S’il n’est toujours pas coutumier de parler de son salaire en public, les Français n’hésitent pas à aborder cette question avec leur manager. Selon une étude de StepStone, spécialiste en gestion des ressources humaines, ils sont 61 % à négocier leur salaire chaque année et 5 % n’ont aucuns complexes à mettre le sujet sur le tapis plusieurs fois pas an. Un score qui n’atteint pas celui des Suédois (65 %) mais qui est bien supérieur à la moyenne européenne. Pour 40 % des salariés européens, discuter rémunération avec son supérieur reste tabou, les plus frileux étant les Italiens (46 %).

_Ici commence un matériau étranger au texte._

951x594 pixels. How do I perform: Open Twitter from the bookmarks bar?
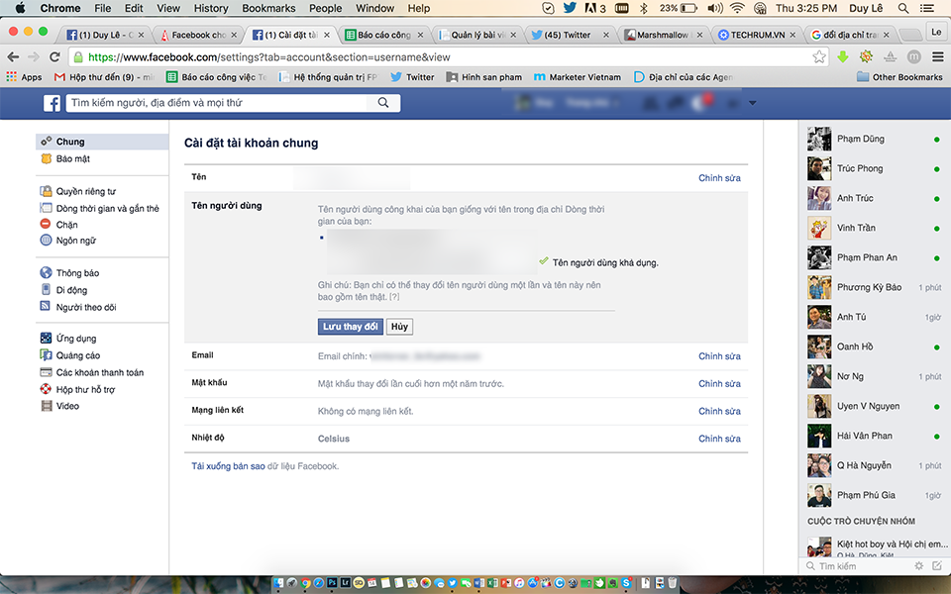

Il reste néanmoins 27 % des salariés français qui n’évoquent jamais ce sujet avec leur hiérarchie. « Pour les entreprises, cette situation peut s'avérer gênante, car les employés qui n'obtiennent aucune augmentation de salaire sont insatisfaits, et tôt ou tard ils seront amenés à chercher un autre emploi mieux payé, explique Valérie Vaillant, directrice générale de StepStone Online France. En ces temps où la “guerre des talents” fait rage, les entreprises ne devraient pas se risquer à perdre leurs bons éléments. »
Etude réalisée par StepStone, cabinet de gestion des ressources humaines, auprès de 27 000 personnes, dans huit pays européens : France, Allemagne, Norvège, Suède, Italie, Belgique, Danemark et Pays-Bas.